Increasing evidence suggests the pivotal role of hematopoietic pre-B-cell leukemia transcription factor (PBX)-interacting protein (HPIP/PBXIP1) in cancer development and progression, indicating that HPIP inhibition may be a promising target for cancer therapy. Here, we screened compounds inhibiting breast cancer cell proliferation with HPIP fused with green fluorescent protein as a reporter. A novel agent named TXX-1-10 derived from rimonabant, an antagonist of cannabinoid receptor 1 with anticancer effects, has been discovered to reduce HPIP expression and has greater inhibitory effects on breast cancer cell growth and metastasis in vitro and in vivo than rimonabant. TXX-1-10 regulates HPIP downstream targets, including several important kinases involved in cancer development and progression (e.g., AKT, ERK1/2, and FAK) as well as cell cycle-, apoptosis-, migration-, and epithelial-to-mesenchymal transition (EMT)-related genes. Consistent with the results of anticancer effects, genome-wide RNA sequencing indicated that TXX-1-10 has more significant effects on regulation of the expression of genes related to DNA replication, cell cycle, apoptosis, cell adhesion, cell migration, and invasion than rimonabant. In addition, TXX-1-10 significantly regulated genes associated with the cell growth and extracellular matrix organization, many of which were shown to be regulated by HPIP. Moreover, compared with rimonabant, TXX-1-10 greatly reduces blood-brain barrier penetrability to avoid adverse central depressive effects.
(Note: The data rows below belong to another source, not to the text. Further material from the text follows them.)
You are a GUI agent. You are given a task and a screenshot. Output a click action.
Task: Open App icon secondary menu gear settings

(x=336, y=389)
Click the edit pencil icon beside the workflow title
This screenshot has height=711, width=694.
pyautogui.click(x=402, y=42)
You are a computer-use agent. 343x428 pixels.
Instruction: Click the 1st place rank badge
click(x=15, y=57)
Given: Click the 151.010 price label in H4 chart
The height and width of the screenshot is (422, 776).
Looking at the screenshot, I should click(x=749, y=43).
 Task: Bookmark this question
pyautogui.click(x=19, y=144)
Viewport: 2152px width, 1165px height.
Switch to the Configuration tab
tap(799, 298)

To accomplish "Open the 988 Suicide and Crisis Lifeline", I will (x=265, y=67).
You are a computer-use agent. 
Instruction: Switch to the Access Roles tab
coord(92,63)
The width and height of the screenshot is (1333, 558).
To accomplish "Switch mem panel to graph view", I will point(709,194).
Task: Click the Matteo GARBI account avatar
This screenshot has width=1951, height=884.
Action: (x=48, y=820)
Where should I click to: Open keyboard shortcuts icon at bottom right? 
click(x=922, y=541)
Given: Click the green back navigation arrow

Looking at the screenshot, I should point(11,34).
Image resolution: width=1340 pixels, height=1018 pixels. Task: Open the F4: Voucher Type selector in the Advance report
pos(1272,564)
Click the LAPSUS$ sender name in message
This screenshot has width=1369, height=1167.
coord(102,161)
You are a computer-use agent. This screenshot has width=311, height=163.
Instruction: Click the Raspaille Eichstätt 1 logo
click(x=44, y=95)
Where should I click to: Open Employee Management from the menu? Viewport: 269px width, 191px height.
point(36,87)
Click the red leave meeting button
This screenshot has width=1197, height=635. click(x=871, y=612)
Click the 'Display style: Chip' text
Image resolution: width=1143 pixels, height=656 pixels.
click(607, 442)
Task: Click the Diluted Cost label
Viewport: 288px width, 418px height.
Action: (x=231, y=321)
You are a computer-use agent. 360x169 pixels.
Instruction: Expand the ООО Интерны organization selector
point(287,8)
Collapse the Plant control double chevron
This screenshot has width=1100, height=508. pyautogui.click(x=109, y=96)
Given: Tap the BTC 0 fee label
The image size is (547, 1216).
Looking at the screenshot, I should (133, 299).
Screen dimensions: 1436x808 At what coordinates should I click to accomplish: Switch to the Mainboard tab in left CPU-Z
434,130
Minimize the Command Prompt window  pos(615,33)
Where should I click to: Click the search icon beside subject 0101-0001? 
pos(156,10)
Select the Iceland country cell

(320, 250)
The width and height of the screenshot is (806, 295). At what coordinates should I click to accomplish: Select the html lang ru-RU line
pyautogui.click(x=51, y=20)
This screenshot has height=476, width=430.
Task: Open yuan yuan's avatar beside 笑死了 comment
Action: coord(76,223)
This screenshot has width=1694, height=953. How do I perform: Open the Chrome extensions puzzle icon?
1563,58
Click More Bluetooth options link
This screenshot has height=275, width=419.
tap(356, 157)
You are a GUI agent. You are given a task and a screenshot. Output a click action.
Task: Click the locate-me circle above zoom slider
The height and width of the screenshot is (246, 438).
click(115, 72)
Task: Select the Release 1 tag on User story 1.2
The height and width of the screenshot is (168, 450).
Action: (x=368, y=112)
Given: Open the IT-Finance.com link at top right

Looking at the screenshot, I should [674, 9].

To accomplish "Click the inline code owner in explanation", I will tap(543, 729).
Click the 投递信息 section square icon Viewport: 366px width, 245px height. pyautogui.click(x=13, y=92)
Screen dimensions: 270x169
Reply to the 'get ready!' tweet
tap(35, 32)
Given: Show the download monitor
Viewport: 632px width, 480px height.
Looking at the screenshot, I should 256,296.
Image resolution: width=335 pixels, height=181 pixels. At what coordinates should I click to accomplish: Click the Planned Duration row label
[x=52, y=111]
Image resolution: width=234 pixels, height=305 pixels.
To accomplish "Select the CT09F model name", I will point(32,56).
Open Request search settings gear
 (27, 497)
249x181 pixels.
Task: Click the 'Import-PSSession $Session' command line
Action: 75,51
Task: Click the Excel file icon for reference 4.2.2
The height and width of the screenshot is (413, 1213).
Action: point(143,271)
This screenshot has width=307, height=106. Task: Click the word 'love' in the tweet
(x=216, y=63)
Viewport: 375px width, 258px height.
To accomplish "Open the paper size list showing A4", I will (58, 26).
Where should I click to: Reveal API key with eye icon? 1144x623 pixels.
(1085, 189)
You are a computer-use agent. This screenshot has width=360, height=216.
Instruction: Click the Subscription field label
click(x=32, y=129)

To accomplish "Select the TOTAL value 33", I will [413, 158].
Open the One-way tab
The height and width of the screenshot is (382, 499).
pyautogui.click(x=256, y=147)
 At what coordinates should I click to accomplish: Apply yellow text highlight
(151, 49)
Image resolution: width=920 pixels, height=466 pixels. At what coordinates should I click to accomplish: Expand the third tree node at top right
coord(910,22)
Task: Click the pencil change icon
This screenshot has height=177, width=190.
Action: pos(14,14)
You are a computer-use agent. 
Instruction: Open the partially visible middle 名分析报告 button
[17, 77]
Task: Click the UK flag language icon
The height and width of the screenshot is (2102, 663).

These findings suggest that HPIP inhibition may be a useful strategy for cancer treatment and TXX-1-10 is a promising candidate drug for cancer therapy.

越来越多的证据表明造血前 B 细胞白血病转录因子 (PBX) 相互作用蛋白 (HPIP/PBXIP1) 在癌症发展和进展中的关键作用，表明 HPIP 抑制可能是癌症治疗的一个有希望的目标。在这里，我们用 HPIP 与绿色荧光蛋白融合作为报告基因筛选了抑制乳腺癌细胞增殖的化合物。一种名为 TXX-1-10 的新型药物源自利莫那班，一种具有抗癌作用的大麻素受体 1 拮抗剂，已被发现可降低 HPIP 表达，并且在体外和体内对乳腺癌细胞的生长和转移具有比利莫那班更大的抑制作用。TXX-1-10 调节 HPIP 下游靶标，包括参与癌症发展和进展的几种重要激酶（例如，AKT、ERK1/2 和 FAK）以及细胞周期-、细胞凋亡、迁移和上皮间质转化 (EMT) 相关基因。与抗癌作用的结果一致，全基因组RNA测序表明TXX-1-10对DNA复制、细胞周期、细胞凋亡、细胞粘附、细胞迁移和侵袭相关基因表达的调控作用比TXX-1-10更显着。利莫那班。此外，TXX-1-10 显着调节与细胞生长和细胞外基质组织相关的基因，其中许多被证明受 HPIP 调节。此外，与利莫那班相比，TXX-1-10 大大降低了血脑屏障的渗透性，以避免不利的中枢抑制作用。这些发现表明，HPIP 抑制可能是一种有用的癌症治疗策略，TXX-1-10 是一种很有前景的癌症治疗候选药物。和上皮间质转化 (EMT) 相关基因。与抗癌作用的结果一致，全基因组RNA测序表明TXX-1-10对DNA复制、细胞周期、细胞凋亡、细胞粘附、细胞迁移和侵袭相关基因表达的调控作用比TXX-1-10更显着。利莫那班。此外，TXX-1-10 显着调节与细胞生长和细胞外基质组织相关的基因，其中许多被证明受 HPIP 调节。此外，与利莫那班相比，TXX-1-10 大大降低了血脑屏障的渗透性，以避免不利的中枢抑制作用。这些发现表明，HPIP 抑制可能是一种有用的癌症治疗策略，TXX-1-10 是一种很有前景的癌症治疗候选药物。和上皮间质转化 (EMT) 相关基因。与抗癌作用的结果一致，全基因组RNA测序表明TXX-1-10对DNA复制、细胞周期、细胞凋亡、细胞粘附、细胞迁移和侵袭相关基因表达的调控作用比TXX-1-10更显着。利莫那班。此外，TXX-1-10 显着调节与细胞生长和细胞外基质组织相关的基因，其中许多被证明受 HPIP 调节。此外，与利莫那班相比，TXX-1-10 大大降低了血脑屏障的渗透性，以避免不利的中枢抑制作用。这些发现表明，HPIP 抑制可能是一种有用的癌症治疗策略，TXX-1-10 是一种很有前景的癌症治疗候选药物。